The distribution of this announcement and the offering or sale of the Placing Shares in certain jurisdictions may be restricted by law. No action has been taken by the Selling Shareholders, Zeus Capital Limited, or Canaccord Genuity Limited or any of their respective affiliates that would, or which is intended to, permit a public offer of the Placing Shares in any jurisdiction or possession or distribution of this announcement or any other offering or publicity material relating to the Placing Shares in any jurisdiction where action for that purpose is required. Persons into whose possession this announcement comes are required by the Selling Shareholders, Zeus Capital Limited and Canaccord Genuity Limited to inform them about and to observe any applicable restrictions.

 

Zeus Capital Limited and Canaccord Genuity Limited, who are regulated by the Financial Conduct Authority in the United Kingdom, are acting exclusively on behalf of the Selling Shareholders and no one else in connection with any offering of the Placing Shares and will not be responsible to anyone other than the Selling Shareholders for providing the protections offered to the clients of Zeus Capital Limited and Canaccord Genuity Limited, nor for providing advice in relation to the Placing or any matters referred to in this announcement.

 

This announcement has been issued by, and is the sole responsibility of, the Company.

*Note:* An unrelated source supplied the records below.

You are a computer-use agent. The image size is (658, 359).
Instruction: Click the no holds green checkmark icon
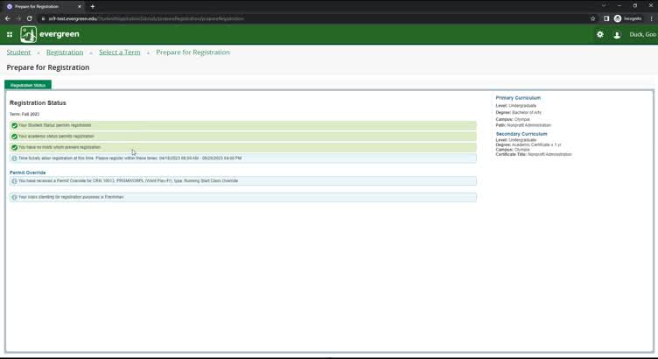tap(14, 147)
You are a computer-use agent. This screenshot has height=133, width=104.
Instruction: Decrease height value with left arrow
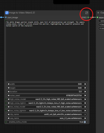[8, 88]
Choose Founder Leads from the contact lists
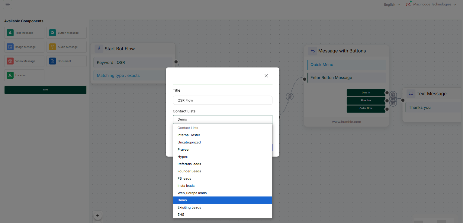This screenshot has width=463, height=223. (x=189, y=171)
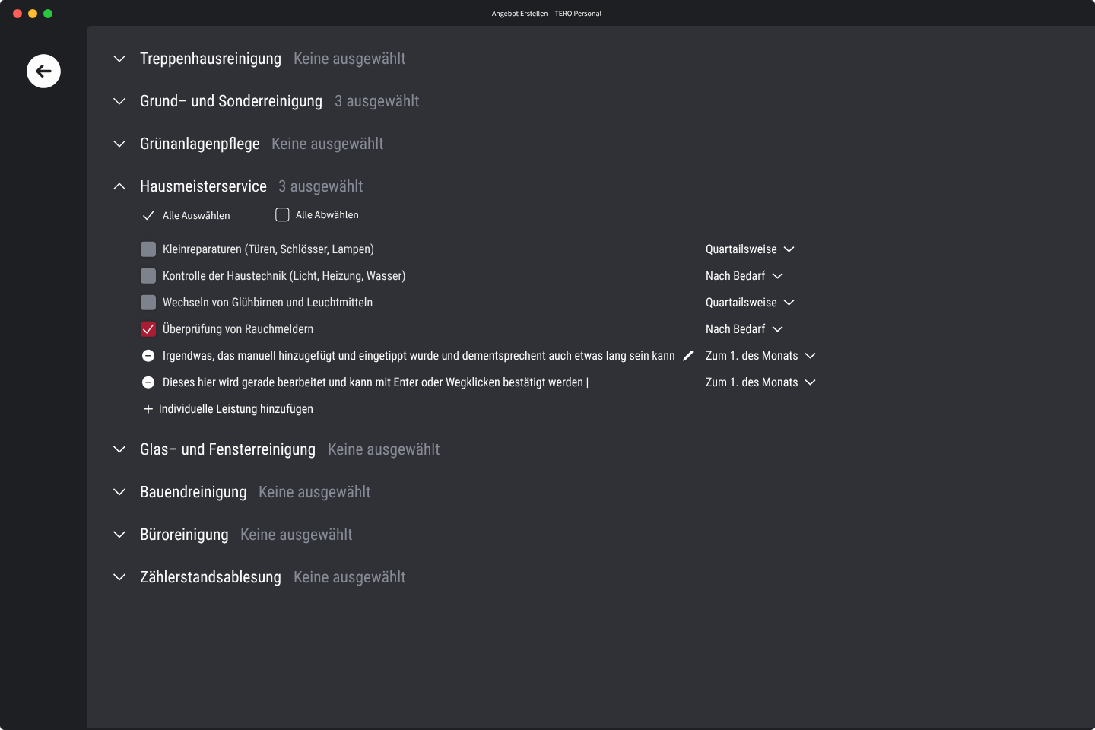This screenshot has height=730, width=1095.
Task: Open Zum 1. des Monats dropdown for edited entry
Action: (760, 382)
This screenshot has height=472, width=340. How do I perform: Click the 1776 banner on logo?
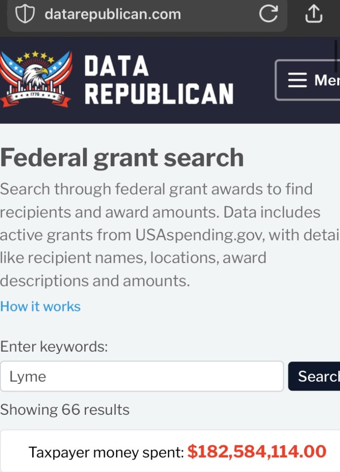coord(35,96)
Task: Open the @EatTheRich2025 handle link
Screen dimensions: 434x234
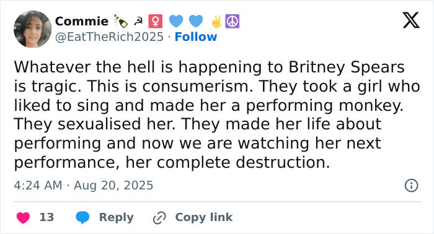Action: [109, 37]
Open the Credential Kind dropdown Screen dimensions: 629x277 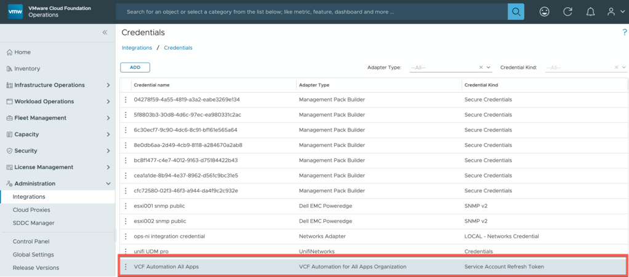[624, 68]
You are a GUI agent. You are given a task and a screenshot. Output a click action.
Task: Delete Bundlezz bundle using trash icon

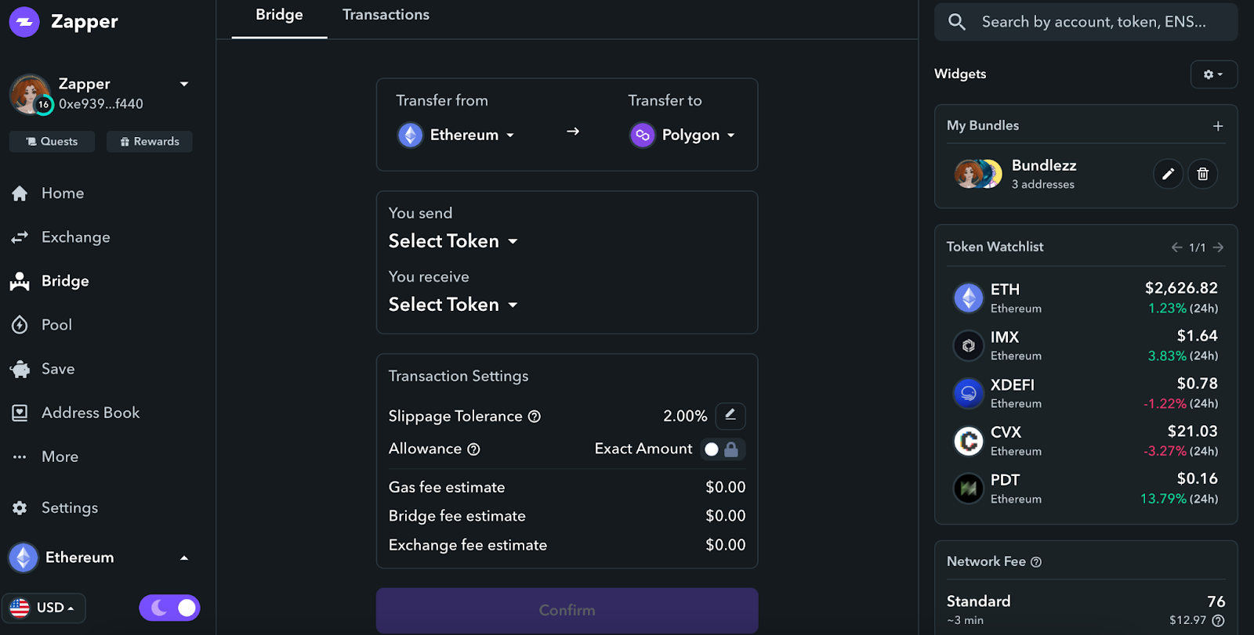1203,174
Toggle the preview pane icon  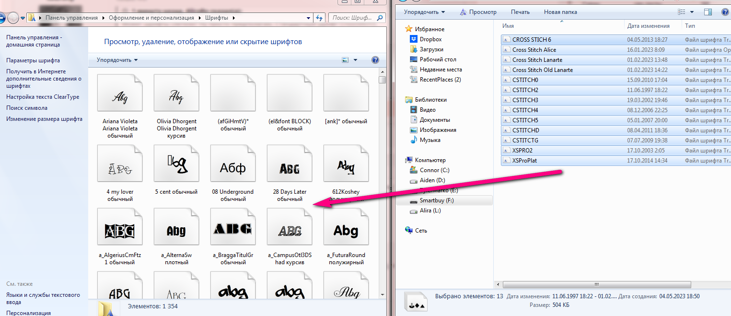point(708,12)
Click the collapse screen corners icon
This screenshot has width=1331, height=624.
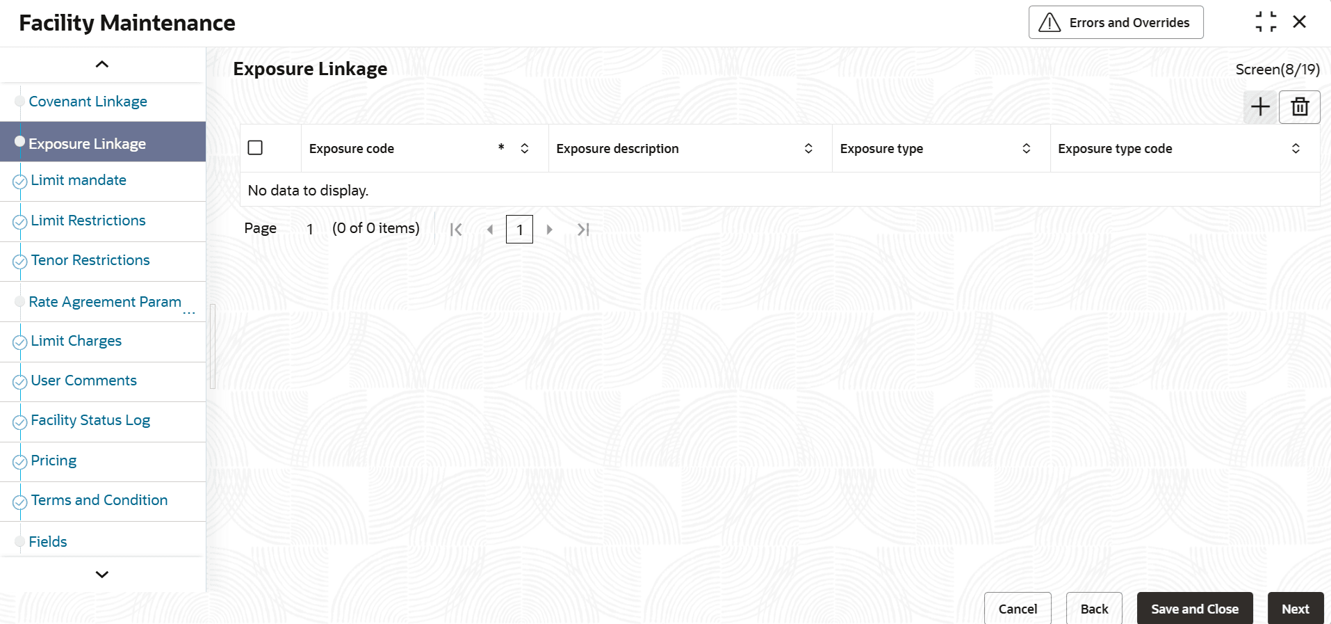[1266, 22]
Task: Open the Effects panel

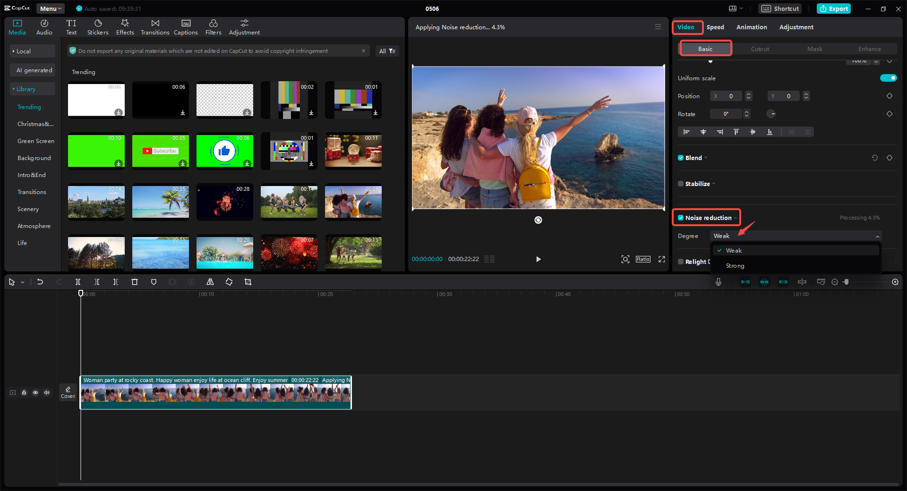Action: coord(125,26)
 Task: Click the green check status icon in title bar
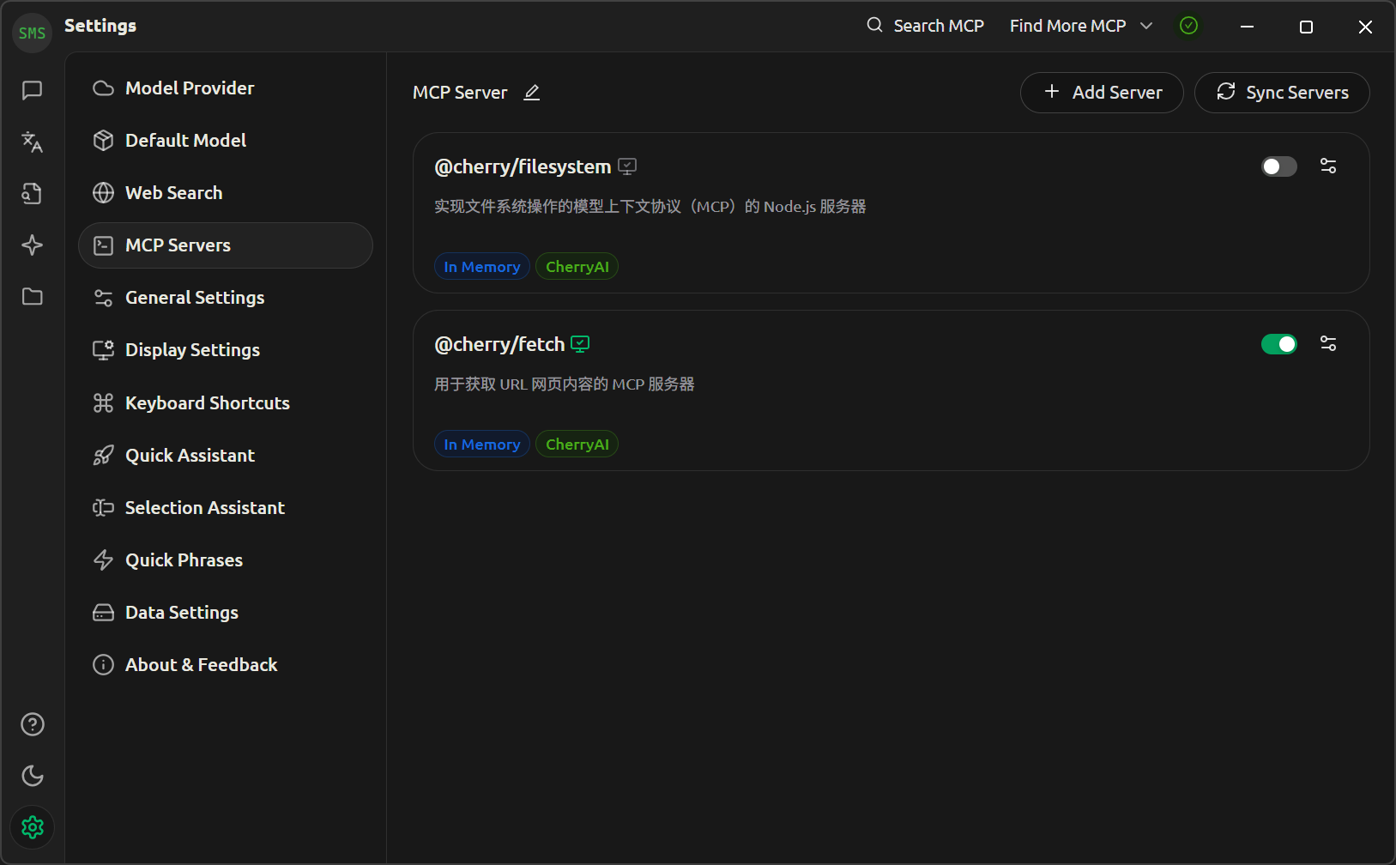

No representation or warranty, express or implied, is or will be made as to, or in relation to, and no responsibility or liability is or will be accepted by Zeus Capital Limited or Canaccord Genuity Limited or by any of their affiliates or agents as to, or in relation to, the accuracy or completeness of this announcement or any other written or oral information made available to or publicly available to any interested party or their advisers, and any liability therefore is expressly disclaimed.

 

This document includes statements that are, or may be deemed to be, forward-looking statements. These forward-looking statements may be identified by the use of forward-looking terminology, including the terms "intends", "expects", "will", or "may", or, in each case, their negative or other variations or comparable terminology, or by discussions of strategy, plans, objectives, goals, future events or intentions. These forward-looking statements include all matters that are not historical facts. Any forward-looking statements are subject to risks relating to future events and assumptions relating to MAB's business, in particular from changes in political conditions, economic conditions, evolving business strategy, or the mortgage intermediary industry. No assurances can be given that the forward-looking statements in this document will be realised. As a result, no undue reliance should be placed on these forward-looking statements as a prediction of actual results or otherwise.